Even the Canadian, what am I saying: even the Arizona Coyotes lose less often than the opponents of sanitary measures in court.
Last week, Judge Nancy Bonsaint dismissed a notary who loves karaoke and a lawyer from Beauceron who contested the validity of the vaccination passport. They demanded that its application be suspended because of an infringement of their fundamental rights and their freedom.
On Monday, judge Michel Yergeau refused the request of 137 health workers who are contesting the decree requiring them to be vaccinated to keep their jobs.
Quebec had already backed down on the mandatory vaccination of health care workers, so the deadline of November 15 has been erased, and the judgment does not change anything.
Judge Yergeau nonetheless did a useful job.
First, his judgment provides me with a list of 13 anti-vaccine doctors that I will not go to see.
Thanks for that.
Second, he casually dismisses the myth of the supposed fundamental right not to be vaccinated.
“There is no straightforward right not to be vaccinated,” he recalls. The Public health law even allows, in certain circumstances, to force vaccination, to counter the presence of a “biological agent” and control an epidemic.
The law therefore authorizes, in the event of an epidemic, to take a recalcitrant individual before a judge to force him to be vaccinated. As it is permissible to forcibly intern in a psychiatric institution with the permission of a judge.
But precisely, whatever the anti-vaccines say, that is not at all what it is about: the vaccination of the health workers is “obligatory”, and not “forced”.
It is not a nuance, it is a fundamental difference.
Judge Yergeau did not have to rule on the merits of the case – does the government have the right to oblige the vaccination of health care workers?
He only had to decide at this point whether this decree could be suspended as a matter of urgency.
Of course, the fact that this obligation does not involve any injection of force is a game-changer. At worst, unvaccinated people could get their wages and jobs back if, by impossible, the decree is found to be invalid in three or six months. There is nothing “physically irreversible” at the moment.
The judge may not rule on the substance of the question, do not bet on the chances of success of this kind of dispute.
It is wrong to say that there is a terribly difficult legal trade-off between “the inviolability of the human body” on the one hand, and public health on the other. On the contrary, arbitration is very easy to do, and most constitutional democracies have done it: those who refuse the vaccine will be excluded from certain spheres of society to protect the greatest number.
The job of the judges is not to question every measure taken to protect public health since the decree of the health emergency on March 13, 2020, but to check if they are legal.
The protesters are essentially arguing this: suspending unvaccinated employees will cause chaos in hospitals.

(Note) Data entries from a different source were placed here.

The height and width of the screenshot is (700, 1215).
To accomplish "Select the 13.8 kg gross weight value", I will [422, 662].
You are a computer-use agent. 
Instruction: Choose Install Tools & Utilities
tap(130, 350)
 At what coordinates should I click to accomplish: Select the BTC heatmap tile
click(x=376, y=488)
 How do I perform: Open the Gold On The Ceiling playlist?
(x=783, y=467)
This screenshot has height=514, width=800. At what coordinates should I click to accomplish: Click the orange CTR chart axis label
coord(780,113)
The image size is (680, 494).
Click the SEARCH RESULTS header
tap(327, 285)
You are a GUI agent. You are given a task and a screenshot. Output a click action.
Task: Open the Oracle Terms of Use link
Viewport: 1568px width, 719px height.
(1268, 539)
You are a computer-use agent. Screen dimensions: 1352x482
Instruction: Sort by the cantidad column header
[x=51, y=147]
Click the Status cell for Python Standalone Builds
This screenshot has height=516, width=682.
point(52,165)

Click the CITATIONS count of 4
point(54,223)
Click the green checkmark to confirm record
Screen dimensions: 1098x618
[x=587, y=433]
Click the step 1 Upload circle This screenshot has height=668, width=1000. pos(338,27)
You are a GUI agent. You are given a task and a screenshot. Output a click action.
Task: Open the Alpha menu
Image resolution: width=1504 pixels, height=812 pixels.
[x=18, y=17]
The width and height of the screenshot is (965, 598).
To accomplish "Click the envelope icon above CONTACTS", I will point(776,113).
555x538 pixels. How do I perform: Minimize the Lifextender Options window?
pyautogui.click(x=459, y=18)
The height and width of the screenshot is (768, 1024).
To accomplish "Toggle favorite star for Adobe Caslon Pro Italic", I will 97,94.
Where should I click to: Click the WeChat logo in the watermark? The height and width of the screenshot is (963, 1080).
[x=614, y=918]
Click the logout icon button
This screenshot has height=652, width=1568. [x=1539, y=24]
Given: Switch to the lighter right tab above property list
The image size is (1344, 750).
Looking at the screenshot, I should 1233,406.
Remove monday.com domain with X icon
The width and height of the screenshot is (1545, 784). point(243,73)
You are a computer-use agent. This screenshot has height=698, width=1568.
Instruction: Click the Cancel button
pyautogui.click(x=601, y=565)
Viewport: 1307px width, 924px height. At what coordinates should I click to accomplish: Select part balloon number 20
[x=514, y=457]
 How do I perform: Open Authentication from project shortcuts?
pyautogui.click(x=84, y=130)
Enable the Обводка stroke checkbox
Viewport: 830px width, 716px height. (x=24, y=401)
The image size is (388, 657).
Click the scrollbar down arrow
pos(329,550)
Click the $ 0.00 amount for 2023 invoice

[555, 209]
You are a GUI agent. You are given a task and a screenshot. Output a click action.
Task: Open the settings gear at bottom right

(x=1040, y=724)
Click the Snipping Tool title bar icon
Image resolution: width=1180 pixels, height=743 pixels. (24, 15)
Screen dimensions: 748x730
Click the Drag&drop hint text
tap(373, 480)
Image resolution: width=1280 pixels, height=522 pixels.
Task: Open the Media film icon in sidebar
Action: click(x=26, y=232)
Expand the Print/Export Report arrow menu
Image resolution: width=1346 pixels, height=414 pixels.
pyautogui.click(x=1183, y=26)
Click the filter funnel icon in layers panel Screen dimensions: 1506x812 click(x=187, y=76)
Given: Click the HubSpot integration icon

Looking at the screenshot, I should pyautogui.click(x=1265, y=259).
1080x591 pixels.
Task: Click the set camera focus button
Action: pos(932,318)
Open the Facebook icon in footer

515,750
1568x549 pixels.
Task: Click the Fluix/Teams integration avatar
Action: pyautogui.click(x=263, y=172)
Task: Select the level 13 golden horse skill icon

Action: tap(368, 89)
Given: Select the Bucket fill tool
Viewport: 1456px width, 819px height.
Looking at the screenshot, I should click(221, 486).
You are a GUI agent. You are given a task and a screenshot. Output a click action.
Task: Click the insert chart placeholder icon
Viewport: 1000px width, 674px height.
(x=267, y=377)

They can hardly explain their personal reasons for non-vaccination; they say that vaccinated people can also transmit the virus (yes, but much less); they say that they are used to convince the general population to be vaccinated (uh, let’s say that is the case… and then?); they claim that as “health professionals” they are better placed than anyone to measure the risks they run, and those they pose to the public …
Except that at the end of the day, we are here in a discussion on the advisability of making vaccination compulsory in the health sector – which is the responsibility of political decision-makers. Courts are not here to rewrite public health decrees – unless there is a threat of irreparable abuse, which is downright nonexistent here.
We can of course discuss the best choices imaginable in the event of a health emergency. Maybe we could have opened this earlier or later, allowed that and not this …
The question is not there: judges do not have to “agree” or not with political decisions.
Simply, judgment after judgment, the courts are telling us that they are not there to play the “platform managers” of Doctor Arruda or Christian Dubé.
They also hammer, decision after decision, for lack of evidence, that the phony speech on the supposed “terrible” and “unjustifiable” violation of fundamental rights does not hold water during the worst pandemic of the last century.
Neither scientifically. Neither legally.
This is why, a year and a half later, the legal challenge gives roughly a result of 157 defeats and zero wins in court for antivaxes and other anti-sanitary measures – I exclude the case of the curfew for homeless, who is apart.